Ultimately, Meta’s hoping that AI-powered glasses will change smartphones as our key connective system, and if that occurs, that might see them grow to be a a lot greater contributor to Meta’s income pie.
However proper now, bills in its Actuality Labs division stay excessive, offsetting higher gross sales numbers.
Actuality Labs posted a $4.4 billion loss in Q3:

Oh, additionally this:

Meta’s investing billions upon billions into AI, with Zuckerberg predicting again in January that it’ll seemingly make investments round $65 billion into AI infrastructure this yr alone. That’ll largely go in the direction of constructing large new knowledge facilities to energy its superintelligence push. And it now appears to be like like its outlay would possibly truly get even increased than Zuck’s preliminary forecast.
As per Meta:
“As we now have begun to plan for subsequent yr, it has grow to be clear that our compute wants have continued to broaden meaningfully, together with versus our expectations final quarter. We’re nonetheless working via our capability plans for subsequent yr, however we count on to speculate aggressively to satisfy these wants each by constructing our personal infrastructure and contracting with third social gathering cloud suppliers. Consequently, our present expectation is that capital expenditures greenback progress will probably be notably bigger in 2026 than 2025.”
That’s some huge cash flowing into AI initiatives. Certainly, earlier this month, Meta broke floor on a brand new $1.5 billion knowledge facility in El Paso, Texas, which can grow to be Meta’s twenty ninth knowledge infrastructure improvement within the U.S.
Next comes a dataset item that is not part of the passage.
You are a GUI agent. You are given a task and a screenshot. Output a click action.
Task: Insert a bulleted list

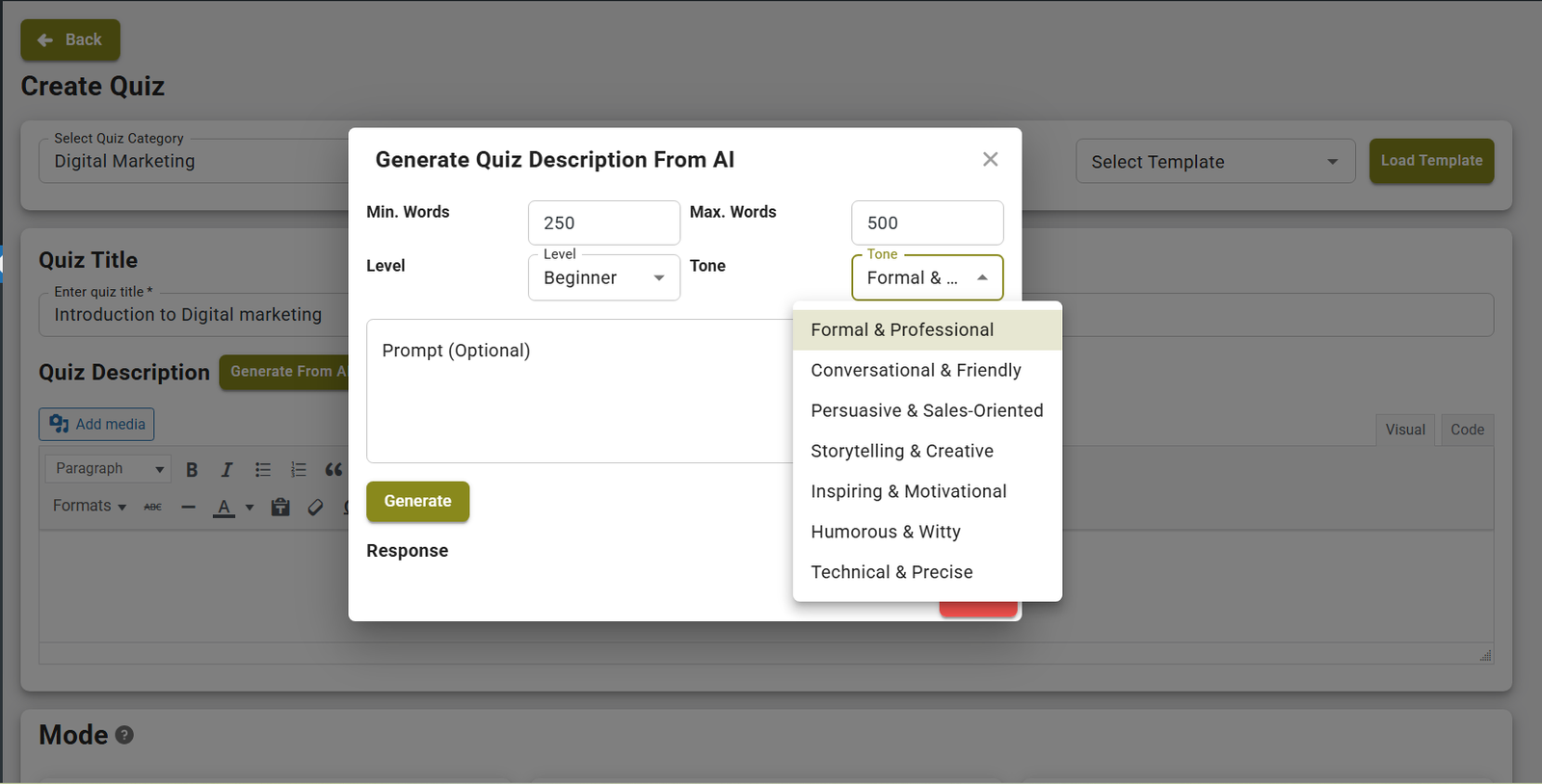262,469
The necessity for a lot funding will value many smaller gamers out of the AI race solely, and sure, a number of the greater ones as nicely, with analysts already projecting powerful occasions forward for OpenAI and xAI, as extra questions are raised about how that funding will ultimately lead to consumption.
Meta, Google and Apple all have much more assets to expend on this respect, and that could be the defining issue that dictates the eventual “winner” of the AI race.
However these initiatives may also have to provide actual outcomes, and reveal why they’re well worth the cumulative trillions in funding. AI instruments, so far, have confirmed attention-grabbing, and helpful in some respects, however not as transformational because the hype would recommend.
Can they get to that stage? Zuck and Co. are clearly betting that they are going to, and until there’s a main repay, these bets will proceed to weigh on Meta’s earnings.
On one other entrance, Meta’s additionally warned of the dangers of impending regulation, within the U.S. and EU particularly.
“For instance, within the EU, we proceed to have interaction constructively with the European Fee on our Much less Personalised Adverts providing. Nonetheless, we can not rule out the Fee imposing additional adjustments to that providing that might have a major damaging impression on our European income, as early as this quarter. Within the U.S., numerous youth-related trials are scheduled for 2026, and should finally lead to a cloth loss.”
As extra areas take into account teen social media bans and restrictions, social apps might find yourself shedding out, which can additionally impression Meta’s longer-term income numbers.
However general, the enterprise itself stays stable, and actually, a marvel within the trendy panorama. And whereas there may be threat in over-investing in AI and VR, applied sciences which haven’t but confirmed vital market use case (relative to funding), Meta can also be seeking to place itself to dominate these areas, and set the muse for ongoing enterprise success.